# Task description
With the pictures left out, restate every entry word for word.

[Stored data]
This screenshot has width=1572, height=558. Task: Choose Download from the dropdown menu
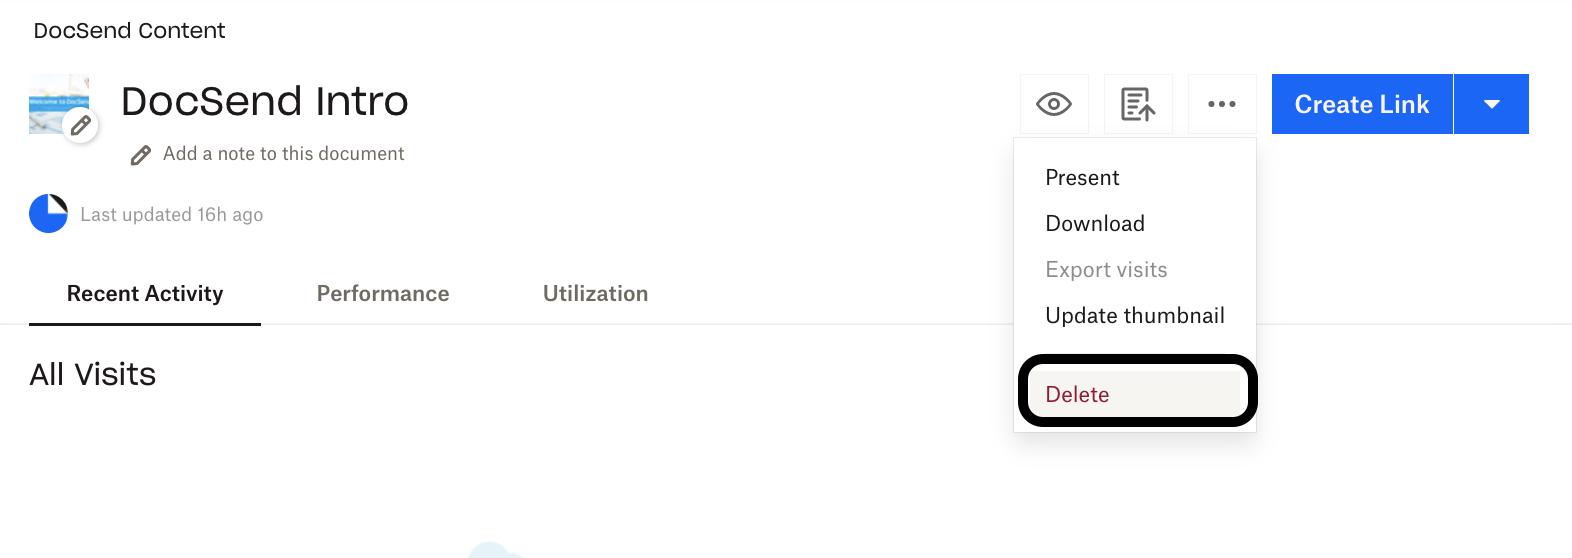(x=1095, y=224)
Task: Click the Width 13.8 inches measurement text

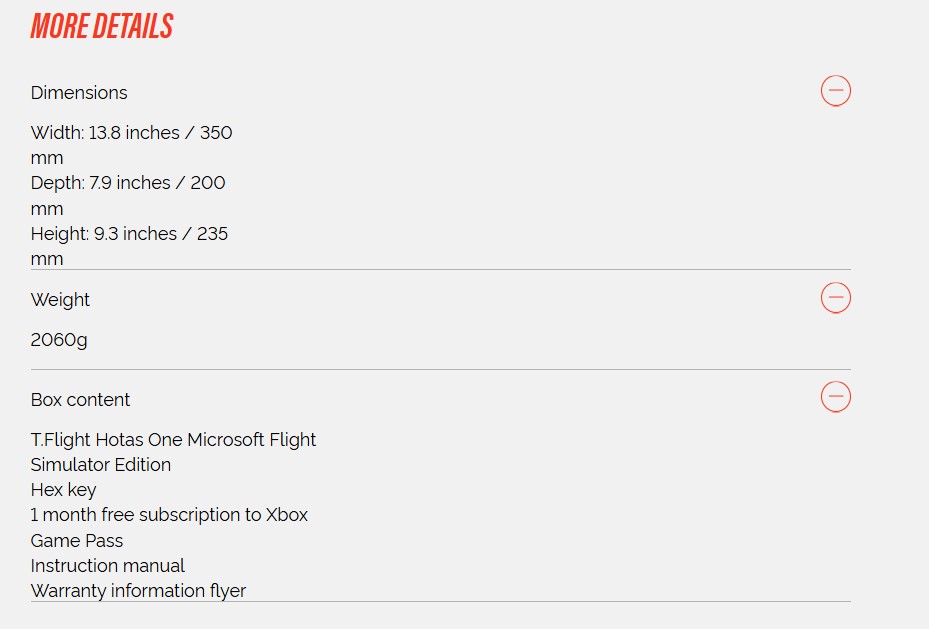Action: tap(131, 133)
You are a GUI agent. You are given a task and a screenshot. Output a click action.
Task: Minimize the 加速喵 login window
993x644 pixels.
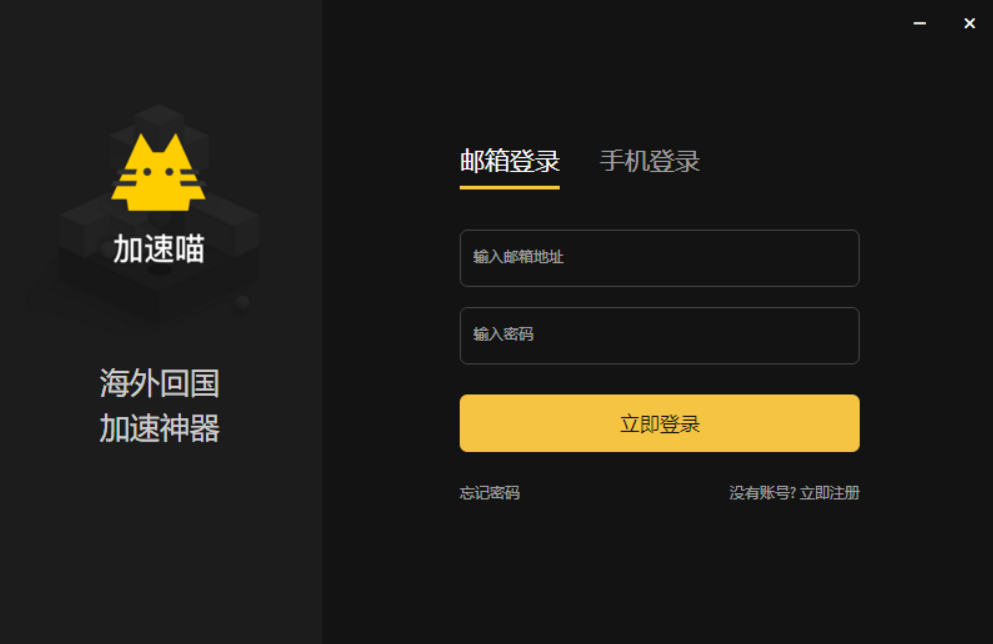pos(920,23)
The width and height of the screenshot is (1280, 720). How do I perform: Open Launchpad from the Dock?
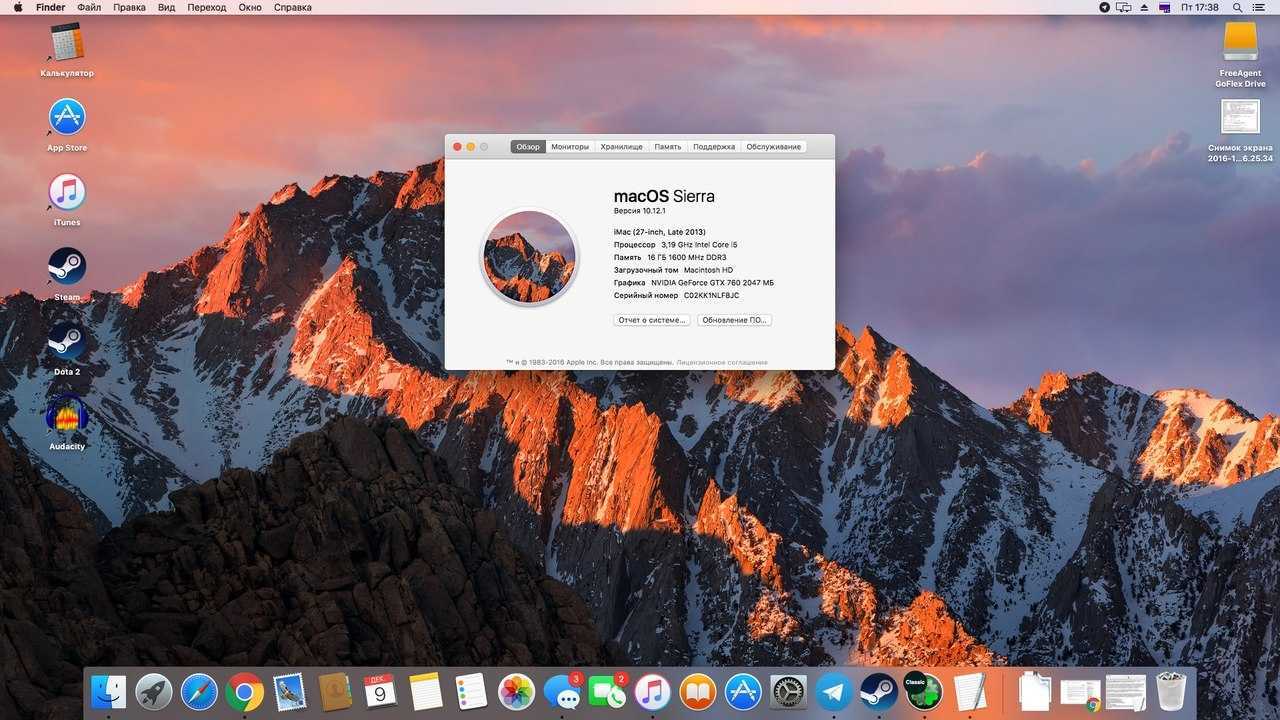click(154, 691)
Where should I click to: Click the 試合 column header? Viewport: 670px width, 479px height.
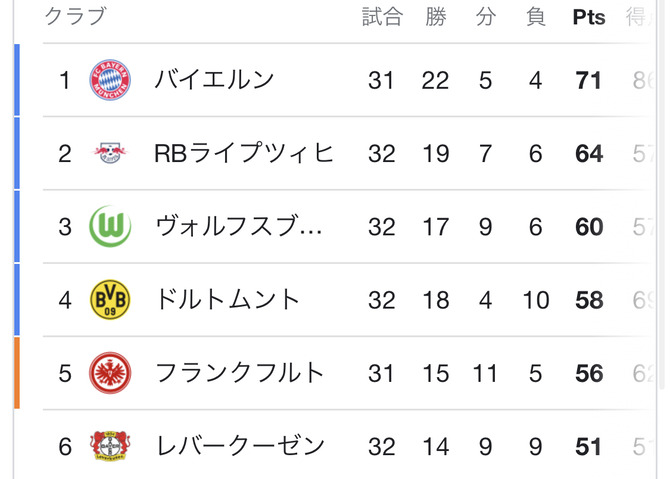381,17
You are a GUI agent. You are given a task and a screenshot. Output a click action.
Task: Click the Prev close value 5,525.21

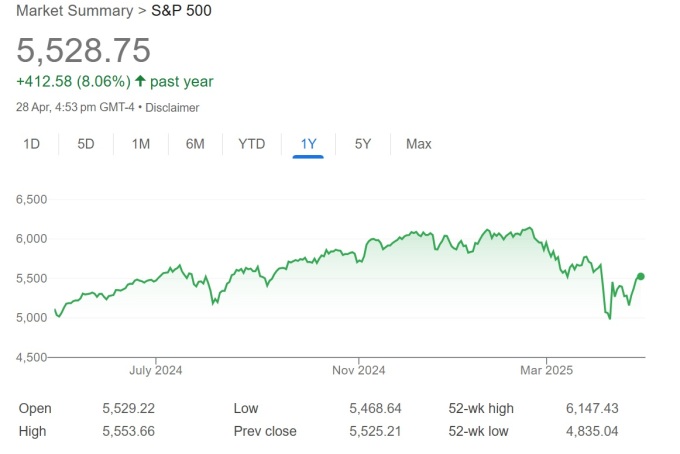pos(375,431)
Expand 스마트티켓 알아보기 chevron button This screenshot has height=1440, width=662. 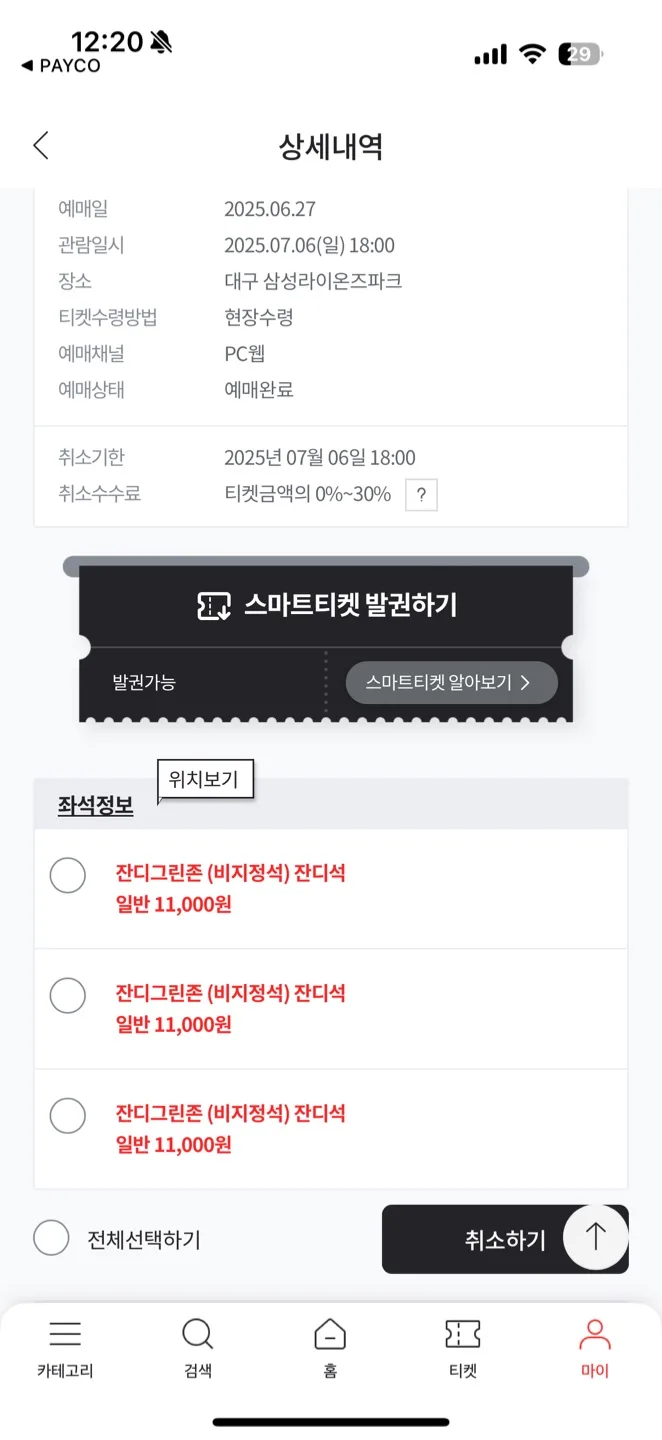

# Task solution
This screenshot has width=1572, height=558. Task: Choose Download from the dropdown menu
(x=1095, y=224)
Task: Click the Width 13.8 inches measurement text

Action: tap(131, 133)
You are a GUI agent. You are given a task and a screenshot. Output a click action.
Task: Minimize the 加速喵 login window
993x644 pixels.
pos(920,23)
The width and height of the screenshot is (1280, 720). How do I perform: Open Launchpad from the Dock?
click(154, 691)
Where should I click to: Click the 試合 column header? Viewport: 670px width, 479px height.
381,17
You are a GUI agent. You are given a task and a screenshot. Output a click action.
Task: Click the Prev close value 5,525.21

pos(375,431)
Expand 스마트티켓 알아보기 chevron button This screenshot has height=1440, width=662. 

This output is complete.